##### Data rows #####
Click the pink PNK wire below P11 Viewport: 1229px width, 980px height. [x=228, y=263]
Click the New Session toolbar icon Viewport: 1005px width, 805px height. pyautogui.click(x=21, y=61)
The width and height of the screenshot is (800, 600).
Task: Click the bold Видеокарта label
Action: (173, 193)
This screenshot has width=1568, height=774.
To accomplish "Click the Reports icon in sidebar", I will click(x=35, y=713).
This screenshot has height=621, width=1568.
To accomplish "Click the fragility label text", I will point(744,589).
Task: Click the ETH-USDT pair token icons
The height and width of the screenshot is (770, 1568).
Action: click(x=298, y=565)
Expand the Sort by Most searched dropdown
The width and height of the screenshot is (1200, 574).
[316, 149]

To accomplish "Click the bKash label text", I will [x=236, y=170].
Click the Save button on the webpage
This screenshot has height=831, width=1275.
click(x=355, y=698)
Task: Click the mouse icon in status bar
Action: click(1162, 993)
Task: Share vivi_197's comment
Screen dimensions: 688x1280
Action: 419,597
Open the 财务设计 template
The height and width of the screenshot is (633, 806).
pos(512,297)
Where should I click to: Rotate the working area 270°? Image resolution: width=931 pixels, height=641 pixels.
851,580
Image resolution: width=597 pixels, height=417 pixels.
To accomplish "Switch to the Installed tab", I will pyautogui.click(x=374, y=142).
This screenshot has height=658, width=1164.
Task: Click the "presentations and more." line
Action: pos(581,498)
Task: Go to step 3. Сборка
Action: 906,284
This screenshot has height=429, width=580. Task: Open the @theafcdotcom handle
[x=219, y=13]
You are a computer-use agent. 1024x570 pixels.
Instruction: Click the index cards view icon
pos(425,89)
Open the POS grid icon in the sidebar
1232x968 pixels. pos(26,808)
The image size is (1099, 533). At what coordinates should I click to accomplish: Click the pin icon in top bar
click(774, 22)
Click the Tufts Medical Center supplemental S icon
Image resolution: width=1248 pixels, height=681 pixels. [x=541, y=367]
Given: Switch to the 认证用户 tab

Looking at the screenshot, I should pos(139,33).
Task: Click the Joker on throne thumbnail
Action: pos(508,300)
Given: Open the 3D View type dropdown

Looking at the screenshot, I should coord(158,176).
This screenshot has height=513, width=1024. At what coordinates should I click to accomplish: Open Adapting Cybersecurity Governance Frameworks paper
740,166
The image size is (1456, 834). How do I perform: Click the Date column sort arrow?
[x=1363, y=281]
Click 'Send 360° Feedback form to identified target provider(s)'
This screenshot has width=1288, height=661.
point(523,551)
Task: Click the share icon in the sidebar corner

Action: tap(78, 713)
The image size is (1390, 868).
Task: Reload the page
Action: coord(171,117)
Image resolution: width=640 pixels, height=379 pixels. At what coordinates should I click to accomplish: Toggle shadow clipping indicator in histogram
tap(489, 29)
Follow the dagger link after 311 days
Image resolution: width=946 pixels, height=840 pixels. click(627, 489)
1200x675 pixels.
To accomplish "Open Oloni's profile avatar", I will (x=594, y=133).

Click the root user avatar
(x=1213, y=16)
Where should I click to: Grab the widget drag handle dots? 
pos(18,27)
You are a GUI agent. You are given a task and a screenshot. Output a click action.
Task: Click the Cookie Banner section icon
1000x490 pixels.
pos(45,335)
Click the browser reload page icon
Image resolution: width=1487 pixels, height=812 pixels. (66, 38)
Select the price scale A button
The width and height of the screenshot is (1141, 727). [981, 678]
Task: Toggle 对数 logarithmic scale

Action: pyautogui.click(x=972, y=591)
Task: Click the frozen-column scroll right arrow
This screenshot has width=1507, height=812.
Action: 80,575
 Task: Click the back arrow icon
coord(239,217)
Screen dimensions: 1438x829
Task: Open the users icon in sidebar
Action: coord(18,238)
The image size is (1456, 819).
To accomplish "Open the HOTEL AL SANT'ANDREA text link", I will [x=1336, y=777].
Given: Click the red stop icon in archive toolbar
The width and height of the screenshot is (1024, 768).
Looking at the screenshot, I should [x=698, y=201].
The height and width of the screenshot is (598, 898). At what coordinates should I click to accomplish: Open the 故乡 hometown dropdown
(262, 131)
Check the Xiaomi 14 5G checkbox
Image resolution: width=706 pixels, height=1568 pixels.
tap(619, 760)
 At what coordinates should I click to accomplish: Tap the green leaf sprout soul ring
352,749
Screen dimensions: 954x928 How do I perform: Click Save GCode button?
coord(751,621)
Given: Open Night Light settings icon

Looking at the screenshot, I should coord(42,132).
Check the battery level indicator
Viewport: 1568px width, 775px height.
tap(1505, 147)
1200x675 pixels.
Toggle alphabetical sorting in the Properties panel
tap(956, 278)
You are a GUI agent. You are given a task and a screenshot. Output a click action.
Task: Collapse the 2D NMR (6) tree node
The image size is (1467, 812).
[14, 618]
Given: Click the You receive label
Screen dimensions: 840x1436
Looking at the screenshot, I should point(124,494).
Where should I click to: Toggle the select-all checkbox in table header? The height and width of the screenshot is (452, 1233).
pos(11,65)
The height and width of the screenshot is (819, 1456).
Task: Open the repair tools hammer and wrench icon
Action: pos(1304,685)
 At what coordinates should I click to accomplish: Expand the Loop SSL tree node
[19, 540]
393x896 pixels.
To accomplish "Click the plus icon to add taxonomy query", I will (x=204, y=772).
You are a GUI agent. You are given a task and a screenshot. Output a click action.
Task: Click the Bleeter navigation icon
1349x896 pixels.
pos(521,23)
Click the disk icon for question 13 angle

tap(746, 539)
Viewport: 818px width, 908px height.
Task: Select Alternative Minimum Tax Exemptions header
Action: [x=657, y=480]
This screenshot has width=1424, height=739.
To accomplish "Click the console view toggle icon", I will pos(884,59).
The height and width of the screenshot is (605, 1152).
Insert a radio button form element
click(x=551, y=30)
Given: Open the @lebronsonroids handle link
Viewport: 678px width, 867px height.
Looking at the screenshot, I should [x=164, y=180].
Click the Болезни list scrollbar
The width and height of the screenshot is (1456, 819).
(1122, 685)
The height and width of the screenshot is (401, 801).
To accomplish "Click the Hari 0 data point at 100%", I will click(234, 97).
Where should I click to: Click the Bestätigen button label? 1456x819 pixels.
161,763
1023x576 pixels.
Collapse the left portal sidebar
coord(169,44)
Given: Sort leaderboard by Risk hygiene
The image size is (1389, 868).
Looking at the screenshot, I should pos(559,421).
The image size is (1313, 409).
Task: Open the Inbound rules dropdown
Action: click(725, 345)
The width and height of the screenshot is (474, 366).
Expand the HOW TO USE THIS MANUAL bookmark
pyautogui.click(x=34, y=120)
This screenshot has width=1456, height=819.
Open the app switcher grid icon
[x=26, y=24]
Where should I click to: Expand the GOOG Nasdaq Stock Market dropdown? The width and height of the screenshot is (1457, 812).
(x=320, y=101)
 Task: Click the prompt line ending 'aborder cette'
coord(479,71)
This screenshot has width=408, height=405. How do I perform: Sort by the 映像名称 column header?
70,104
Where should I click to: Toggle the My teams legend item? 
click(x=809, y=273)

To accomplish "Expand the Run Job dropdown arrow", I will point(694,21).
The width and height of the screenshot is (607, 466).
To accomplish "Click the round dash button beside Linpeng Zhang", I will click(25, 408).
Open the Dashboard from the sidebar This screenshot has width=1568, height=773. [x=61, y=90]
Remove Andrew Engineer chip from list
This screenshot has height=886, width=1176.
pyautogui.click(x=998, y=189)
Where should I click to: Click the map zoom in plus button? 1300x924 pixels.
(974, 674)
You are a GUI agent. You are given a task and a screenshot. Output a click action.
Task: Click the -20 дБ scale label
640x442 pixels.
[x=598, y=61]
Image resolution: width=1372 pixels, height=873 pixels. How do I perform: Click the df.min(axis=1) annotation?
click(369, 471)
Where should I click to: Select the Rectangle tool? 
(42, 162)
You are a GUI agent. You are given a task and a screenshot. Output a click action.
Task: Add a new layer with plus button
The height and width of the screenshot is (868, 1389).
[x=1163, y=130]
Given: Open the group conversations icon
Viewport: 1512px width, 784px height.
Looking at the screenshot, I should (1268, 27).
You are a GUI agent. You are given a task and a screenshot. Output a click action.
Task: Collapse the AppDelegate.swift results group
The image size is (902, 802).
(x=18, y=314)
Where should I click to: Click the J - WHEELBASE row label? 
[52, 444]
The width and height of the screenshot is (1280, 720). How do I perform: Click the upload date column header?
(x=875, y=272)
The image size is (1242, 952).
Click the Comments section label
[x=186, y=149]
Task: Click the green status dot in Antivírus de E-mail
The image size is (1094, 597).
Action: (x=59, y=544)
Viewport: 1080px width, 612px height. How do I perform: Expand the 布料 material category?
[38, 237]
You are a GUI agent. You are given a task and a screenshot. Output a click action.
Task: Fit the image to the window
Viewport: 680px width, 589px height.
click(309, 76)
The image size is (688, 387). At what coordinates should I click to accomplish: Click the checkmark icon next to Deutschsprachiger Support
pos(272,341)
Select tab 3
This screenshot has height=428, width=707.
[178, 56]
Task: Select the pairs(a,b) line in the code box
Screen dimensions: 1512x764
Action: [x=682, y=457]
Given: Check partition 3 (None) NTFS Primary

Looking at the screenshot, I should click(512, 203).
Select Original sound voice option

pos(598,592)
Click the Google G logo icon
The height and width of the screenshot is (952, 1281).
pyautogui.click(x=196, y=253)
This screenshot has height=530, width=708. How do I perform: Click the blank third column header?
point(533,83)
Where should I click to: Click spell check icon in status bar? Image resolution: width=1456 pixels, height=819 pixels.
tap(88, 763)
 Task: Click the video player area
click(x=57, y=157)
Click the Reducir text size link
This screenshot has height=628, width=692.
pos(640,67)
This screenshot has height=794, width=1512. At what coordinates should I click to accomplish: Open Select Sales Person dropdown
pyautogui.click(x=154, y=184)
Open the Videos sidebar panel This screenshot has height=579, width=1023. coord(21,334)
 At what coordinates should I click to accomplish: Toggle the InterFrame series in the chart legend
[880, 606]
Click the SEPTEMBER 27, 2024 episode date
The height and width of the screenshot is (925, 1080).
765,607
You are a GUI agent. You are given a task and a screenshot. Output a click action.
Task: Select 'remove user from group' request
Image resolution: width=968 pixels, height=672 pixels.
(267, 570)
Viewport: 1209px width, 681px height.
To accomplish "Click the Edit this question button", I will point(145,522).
#####
Copy the lines above word for word, starting at the first line and ending at the line that contains "will click(x=35, y=713).".

Click the pink PNK wire below P11 Viewport: 1229px width, 980px height. [x=228, y=263]
Click the New Session toolbar icon Viewport: 1005px width, 805px height. pyautogui.click(x=21, y=61)
The width and height of the screenshot is (800, 600).
Task: Click the bold Видеокарта label
Action: (173, 193)
This screenshot has width=1568, height=774.
To accomplish "Click the Reports icon in sidebar", I will click(x=35, y=713).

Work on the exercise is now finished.